Saved data entries:
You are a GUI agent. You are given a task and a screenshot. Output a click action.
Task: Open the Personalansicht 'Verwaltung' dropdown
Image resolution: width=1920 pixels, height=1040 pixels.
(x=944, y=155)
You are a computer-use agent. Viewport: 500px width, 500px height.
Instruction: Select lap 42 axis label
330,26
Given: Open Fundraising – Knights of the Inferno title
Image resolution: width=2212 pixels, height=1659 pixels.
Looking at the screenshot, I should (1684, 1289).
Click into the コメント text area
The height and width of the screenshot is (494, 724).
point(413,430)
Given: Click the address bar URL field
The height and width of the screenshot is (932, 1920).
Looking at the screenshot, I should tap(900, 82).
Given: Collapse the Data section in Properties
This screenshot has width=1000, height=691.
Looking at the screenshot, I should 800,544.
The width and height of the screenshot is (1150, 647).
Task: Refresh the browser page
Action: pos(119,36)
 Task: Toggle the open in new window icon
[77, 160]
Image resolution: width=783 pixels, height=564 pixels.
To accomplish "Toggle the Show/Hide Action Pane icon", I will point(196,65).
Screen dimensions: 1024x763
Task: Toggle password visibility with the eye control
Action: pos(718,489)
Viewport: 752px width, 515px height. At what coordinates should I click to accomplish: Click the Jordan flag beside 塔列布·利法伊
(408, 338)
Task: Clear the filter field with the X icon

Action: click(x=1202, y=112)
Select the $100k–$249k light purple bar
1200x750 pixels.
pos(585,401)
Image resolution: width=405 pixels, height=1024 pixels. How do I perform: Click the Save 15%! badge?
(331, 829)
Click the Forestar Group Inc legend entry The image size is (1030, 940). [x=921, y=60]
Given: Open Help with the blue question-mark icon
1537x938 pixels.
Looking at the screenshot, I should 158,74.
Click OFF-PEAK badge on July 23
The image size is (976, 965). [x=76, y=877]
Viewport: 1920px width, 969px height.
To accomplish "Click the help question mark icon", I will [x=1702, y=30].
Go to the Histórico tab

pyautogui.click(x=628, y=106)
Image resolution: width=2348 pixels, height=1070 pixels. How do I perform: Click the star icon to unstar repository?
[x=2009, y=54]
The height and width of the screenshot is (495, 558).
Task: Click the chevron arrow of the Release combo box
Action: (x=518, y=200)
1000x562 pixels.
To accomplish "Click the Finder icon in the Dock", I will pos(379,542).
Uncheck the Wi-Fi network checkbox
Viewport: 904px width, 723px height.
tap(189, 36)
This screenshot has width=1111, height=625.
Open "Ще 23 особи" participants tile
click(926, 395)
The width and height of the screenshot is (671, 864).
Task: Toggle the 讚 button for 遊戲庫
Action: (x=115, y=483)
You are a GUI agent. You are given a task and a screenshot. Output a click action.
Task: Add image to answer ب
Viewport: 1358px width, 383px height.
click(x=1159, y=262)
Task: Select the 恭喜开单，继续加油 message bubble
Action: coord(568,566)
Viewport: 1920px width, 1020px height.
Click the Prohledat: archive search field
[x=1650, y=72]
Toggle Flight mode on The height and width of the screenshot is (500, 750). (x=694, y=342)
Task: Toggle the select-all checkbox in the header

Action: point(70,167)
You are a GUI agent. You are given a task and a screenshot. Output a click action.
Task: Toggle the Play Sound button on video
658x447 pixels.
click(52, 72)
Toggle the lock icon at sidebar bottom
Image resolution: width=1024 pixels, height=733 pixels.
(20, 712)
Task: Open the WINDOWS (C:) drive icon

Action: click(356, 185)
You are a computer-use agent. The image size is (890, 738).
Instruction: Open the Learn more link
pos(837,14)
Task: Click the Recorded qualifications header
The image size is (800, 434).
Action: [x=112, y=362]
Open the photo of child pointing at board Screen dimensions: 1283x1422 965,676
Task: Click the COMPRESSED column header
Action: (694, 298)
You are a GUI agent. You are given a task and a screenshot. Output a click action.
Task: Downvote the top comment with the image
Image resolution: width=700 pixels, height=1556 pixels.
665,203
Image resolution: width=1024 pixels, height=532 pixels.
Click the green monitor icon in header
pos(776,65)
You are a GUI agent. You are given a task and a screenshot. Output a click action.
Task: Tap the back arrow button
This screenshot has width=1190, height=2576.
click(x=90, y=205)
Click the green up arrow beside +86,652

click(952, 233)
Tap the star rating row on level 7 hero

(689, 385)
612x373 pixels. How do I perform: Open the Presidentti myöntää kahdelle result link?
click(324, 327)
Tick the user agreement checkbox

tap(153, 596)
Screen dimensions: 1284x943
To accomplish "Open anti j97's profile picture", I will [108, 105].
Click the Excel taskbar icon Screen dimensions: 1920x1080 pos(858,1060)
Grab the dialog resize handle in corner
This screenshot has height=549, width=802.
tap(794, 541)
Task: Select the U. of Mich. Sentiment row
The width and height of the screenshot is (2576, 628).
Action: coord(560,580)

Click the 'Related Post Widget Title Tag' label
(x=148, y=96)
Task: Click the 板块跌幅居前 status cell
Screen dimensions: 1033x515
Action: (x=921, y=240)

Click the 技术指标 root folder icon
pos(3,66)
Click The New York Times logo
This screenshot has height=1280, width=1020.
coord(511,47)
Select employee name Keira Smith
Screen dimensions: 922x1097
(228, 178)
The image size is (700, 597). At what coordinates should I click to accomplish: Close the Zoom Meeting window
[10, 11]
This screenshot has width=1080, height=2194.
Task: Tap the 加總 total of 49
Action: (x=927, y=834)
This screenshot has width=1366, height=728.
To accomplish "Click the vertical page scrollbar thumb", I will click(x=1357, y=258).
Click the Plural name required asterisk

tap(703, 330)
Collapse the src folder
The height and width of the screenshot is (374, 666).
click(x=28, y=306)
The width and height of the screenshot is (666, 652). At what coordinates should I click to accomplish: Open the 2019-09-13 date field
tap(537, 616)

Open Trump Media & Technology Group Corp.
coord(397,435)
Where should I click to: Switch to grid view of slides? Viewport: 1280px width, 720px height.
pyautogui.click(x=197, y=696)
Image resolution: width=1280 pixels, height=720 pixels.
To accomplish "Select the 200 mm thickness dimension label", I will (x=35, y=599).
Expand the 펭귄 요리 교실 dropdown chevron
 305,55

### Aim of the exercise
The entries shown above should be duplicated exactly.

### Task output
You are a GUI agent. You are given a task and a screenshot. Output a click action.
Task: Open the Personalansicht 'Verwaltung' dropdown
Image resolution: width=1920 pixels, height=1040 pixels.
(x=944, y=155)
You are a computer-use agent. Viewport: 500px width, 500px height.
Instruction: Select lap 42 axis label
330,26
Given: Open Fundraising – Knights of the Inferno title
Image resolution: width=2212 pixels, height=1659 pixels.
Looking at the screenshot, I should (1684, 1289).
Click into the コメント text area
The height and width of the screenshot is (494, 724).
point(413,430)
Given: Click the address bar URL field
The height and width of the screenshot is (932, 1920).
Looking at the screenshot, I should tap(900, 82).
Given: Collapse the Data section in Properties
This screenshot has width=1000, height=691.
Looking at the screenshot, I should 800,544.
The width and height of the screenshot is (1150, 647).
Task: Refresh the browser page
Action: pos(119,36)
 Task: Toggle the open in new window icon
[77, 160]
Image resolution: width=783 pixels, height=564 pixels.
To accomplish "Toggle the Show/Hide Action Pane icon", I will point(196,65).
Screen dimensions: 1024x763
Task: Toggle password visibility with the eye control
Action: pos(718,489)
Viewport: 752px width, 515px height. At what coordinates should I click to accomplish: Click the Jordan flag beside 塔列布·利法伊
(408, 338)
Task: Clear the filter field with the X icon

Action: click(x=1202, y=112)
Select the $100k–$249k light purple bar
1200x750 pixels.
pos(585,401)
Image resolution: width=405 pixels, height=1024 pixels. How do I perform: Click the Save 15%! badge?
(331, 829)
Click the Forestar Group Inc legend entry The image size is (1030, 940). [x=921, y=60]
Given: Open Help with the blue question-mark icon
1537x938 pixels.
Looking at the screenshot, I should 158,74.
Click OFF-PEAK badge on July 23
The image size is (976, 965). [x=76, y=877]
Viewport: 1920px width, 969px height.
To accomplish "Click the help question mark icon", I will [x=1702, y=30].
Go to the Histórico tab

pyautogui.click(x=628, y=106)
Image resolution: width=2348 pixels, height=1070 pixels. How do I perform: Click the star icon to unstar repository?
[x=2009, y=54]
The height and width of the screenshot is (495, 558).
Task: Click the chevron arrow of the Release combo box
Action: (x=518, y=200)
1000x562 pixels.
To accomplish "Click the Finder icon in the Dock", I will pos(379,542).
Uncheck the Wi-Fi network checkbox
Viewport: 904px width, 723px height.
tap(189, 36)
This screenshot has width=1111, height=625.
Open "Ще 23 особи" participants tile
click(926, 395)
The width and height of the screenshot is (671, 864).
Task: Toggle the 讚 button for 遊戲庫
Action: (x=115, y=483)
You are a GUI agent. You are given a task and a screenshot. Output a click action.
Task: Add image to answer ب
Viewport: 1358px width, 383px height.
click(x=1159, y=262)
Task: Select the 恭喜开单，继续加油 message bubble
Action: coord(568,566)
Viewport: 1920px width, 1020px height.
Click the Prohledat: archive search field
[x=1650, y=72]
Toggle Flight mode on The height and width of the screenshot is (500, 750). (x=694, y=342)
Task: Toggle the select-all checkbox in the header

Action: point(70,167)
You are a GUI agent. You are given a task and a screenshot. Output a click action.
Task: Toggle the Play Sound button on video
658x447 pixels.
click(52, 72)
Toggle the lock icon at sidebar bottom
Image resolution: width=1024 pixels, height=733 pixels.
(20, 712)
Task: Open the WINDOWS (C:) drive icon

Action: click(356, 185)
You are a computer-use agent. The image size is (890, 738).
Instruction: Open the Learn more link
pos(837,14)
Task: Click the Recorded qualifications header
The image size is (800, 434).
Action: [x=112, y=362]
Open the photo of child pointing at board Screen dimensions: 1283x1422 965,676
Task: Click the COMPRESSED column header
Action: (694, 298)
You are a GUI agent. You are given a task and a screenshot. Output a click action.
Task: Downvote the top comment with the image
Image resolution: width=700 pixels, height=1556 pixels.
665,203
Image resolution: width=1024 pixels, height=532 pixels.
Click the green monitor icon in header
pos(776,65)
You are a GUI agent. You are given a task and a screenshot. Output a click action.
Task: Tap the back arrow button
This screenshot has width=1190, height=2576.
click(x=90, y=205)
Click the green up arrow beside +86,652

click(952, 233)
Tap the star rating row on level 7 hero

(689, 385)
612x373 pixels. How do I perform: Open the Presidentti myöntää kahdelle result link?
click(324, 327)
Tick the user agreement checkbox

tap(153, 596)
Screen dimensions: 1284x943
To accomplish "Open anti j97's profile picture", I will [108, 105].
Click the Excel taskbar icon Screen dimensions: 1920x1080 pos(858,1060)
Grab the dialog resize handle in corner
This screenshot has height=549, width=802.
tap(794, 541)
Task: Select the U. of Mich. Sentiment row
The width and height of the screenshot is (2576, 628).
Action: coord(560,580)

Click the 'Related Post Widget Title Tag' label
(x=148, y=96)
Task: Click the 板块跌幅居前 status cell
Screen dimensions: 1033x515
Action: (x=921, y=240)

Click the 技术指标 root folder icon
pos(3,66)
Click The New York Times logo
This screenshot has height=1280, width=1020.
coord(511,47)
Select employee name Keira Smith
Screen dimensions: 922x1097
(228, 178)
The image size is (700, 597). At what coordinates should I click to accomplish: Close the Zoom Meeting window
[10, 11]
This screenshot has width=1080, height=2194.
Task: Tap the 加總 total of 49
Action: (x=927, y=834)
This screenshot has width=1366, height=728.
To accomplish "Click the vertical page scrollbar thumb", I will click(x=1357, y=258).
Click the Plural name required asterisk

tap(703, 330)
Collapse the src folder
The height and width of the screenshot is (374, 666).
click(x=28, y=306)
The width and height of the screenshot is (666, 652). At what coordinates should I click to accomplish: Open the 2019-09-13 date field
tap(537, 616)

Open Trump Media & Technology Group Corp.
coord(397,435)
Where should I click to: Switch to grid view of slides? Viewport: 1280px width, 720px height.
pyautogui.click(x=197, y=696)
Image resolution: width=1280 pixels, height=720 pixels.
To accomplish "Select the 200 mm thickness dimension label", I will (x=35, y=599).
Expand the 펭귄 요리 교실 dropdown chevron
 305,55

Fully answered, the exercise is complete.